This is not a drill
For students living on campus, a 3:30 a.m. fire alarm evacuation on just one floor of a residence hall can seem like a hassle, but according to University officials, it is also completely appropriate.
Depending on the building classification, students can be evacuated by individual bedrooms, suites or floors, or by an entire building — a system that makes building evacuations more efficient, said Kelly Best, associate director for facilities for USF Housing and Residential Education.
The fire code — also known as the life safety code — determines how smoke detectors react in a particular building and whether an entire floor or just a particular bedroom is evacuated, he said.
“Our different residence halls are considered different types of buildings by the fire code,” Best said. “This is where you could be confused, because the fire alarm system reacts differently in Delta than it does in Holly Apartments, for example.”
Best said there are three different styles of buildings on campus based on the fire code: dormitory, suite and apartment.
Beta and Castor halls are considered dormitory style because the bedrooms are off the corridor, he said. Andros, Maple, and Cypress A and B are suite style, with two individual bedrooms adjacent to a bathroom, and the remaining residential halls are apartments, he said.
In the USF residence halls, smoke detectors are located in bedrooms and common areas of buildings — like the lobbies and hallways — as well as common kitchens, Best said.
“If it’s a suite or apartment then there is a smoke detector out in the suite or apartment. Some of the apartments (have) no smoke detectors in the bedroom, but there are detectors in the hallway outside of the bedrooms,” he said.
The dorms also have heat detectors located in janitorial closets and maintenance rooms of each building in addition to pull stations near each residence hall exit.
Because each building is designed differently, the fire code is open to interpretation by local fire marshals or inspectors.
“So when a building is designed, the architect and the fire alarm sub-contractor will take a look at the style of the building, take a look at the code and they will determine how the fire alarm system is supposed to operate,” Best said.
The residence halls are required to have one official fire drill per semester — overseen by the USF Residential Education Office and University Police (UP) — and after that official fire drill, all other alarms are taken seriously.
UP spokeswoman Meg Ross said UP is the primary answer point for 911 on campus.
“We send officers to all fire alarms, and we also send Tampa Fire (Rescue) unless we know for sure that there is no fire,” she said.
Ross tallied the number of fire alarms that occurred in the residence halls from Nov. 2, 2008 to Feb. 2, 2009.
“We had over 100 fire alarms in the residence halls,” Ross said. “We are responding to about one a day.
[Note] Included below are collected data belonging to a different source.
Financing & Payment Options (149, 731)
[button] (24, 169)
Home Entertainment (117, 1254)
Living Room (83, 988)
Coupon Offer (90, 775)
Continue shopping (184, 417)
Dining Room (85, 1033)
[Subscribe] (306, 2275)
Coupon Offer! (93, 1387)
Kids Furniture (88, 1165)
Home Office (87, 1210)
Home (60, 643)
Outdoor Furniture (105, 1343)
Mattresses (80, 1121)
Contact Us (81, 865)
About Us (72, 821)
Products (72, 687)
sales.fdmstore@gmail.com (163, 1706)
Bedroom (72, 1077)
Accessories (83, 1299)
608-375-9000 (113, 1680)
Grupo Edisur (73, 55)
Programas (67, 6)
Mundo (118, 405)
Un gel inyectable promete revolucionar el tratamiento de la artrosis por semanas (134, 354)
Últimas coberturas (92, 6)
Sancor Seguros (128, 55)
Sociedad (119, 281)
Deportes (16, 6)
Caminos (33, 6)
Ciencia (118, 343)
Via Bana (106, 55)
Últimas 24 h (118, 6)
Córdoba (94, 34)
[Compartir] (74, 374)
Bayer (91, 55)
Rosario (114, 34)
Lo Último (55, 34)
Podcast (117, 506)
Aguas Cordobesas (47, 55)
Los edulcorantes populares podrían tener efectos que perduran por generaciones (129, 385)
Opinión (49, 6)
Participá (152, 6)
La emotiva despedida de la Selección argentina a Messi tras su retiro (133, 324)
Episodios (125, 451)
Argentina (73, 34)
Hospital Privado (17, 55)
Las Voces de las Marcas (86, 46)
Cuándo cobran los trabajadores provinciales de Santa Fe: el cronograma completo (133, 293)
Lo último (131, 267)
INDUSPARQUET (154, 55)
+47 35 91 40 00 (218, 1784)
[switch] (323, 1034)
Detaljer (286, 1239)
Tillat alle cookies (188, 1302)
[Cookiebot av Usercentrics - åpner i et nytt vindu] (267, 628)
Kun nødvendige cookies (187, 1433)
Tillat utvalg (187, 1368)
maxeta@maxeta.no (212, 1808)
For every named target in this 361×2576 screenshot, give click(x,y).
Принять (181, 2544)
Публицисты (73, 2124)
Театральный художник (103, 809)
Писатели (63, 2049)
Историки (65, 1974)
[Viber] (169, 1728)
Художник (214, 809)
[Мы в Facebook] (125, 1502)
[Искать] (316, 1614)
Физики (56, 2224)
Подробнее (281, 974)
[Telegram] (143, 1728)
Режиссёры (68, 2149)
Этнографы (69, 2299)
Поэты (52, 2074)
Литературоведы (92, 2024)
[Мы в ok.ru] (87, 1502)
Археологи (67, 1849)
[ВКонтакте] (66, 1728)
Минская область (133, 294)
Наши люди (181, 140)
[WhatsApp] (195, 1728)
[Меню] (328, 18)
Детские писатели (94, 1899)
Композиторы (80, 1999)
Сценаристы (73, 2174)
This is probably a slow period for us, too, because the Christmas break was included in (the count).”
Best said a false alarm to students is not necessarily a false alarm to the fire marshal.
“A student may consider burnt popcorn to be a false alarm,” Best said. “The fire marshal does not consider that a false alarm because the system was activated by something burning.”
Danielle Dever, a Cypress Apartments resident and a freshman majoring in elementary education, said she believes the fire alarms at USF are too sensitive.
“They go off so often, then nobody even leaves the building anymore,” she said.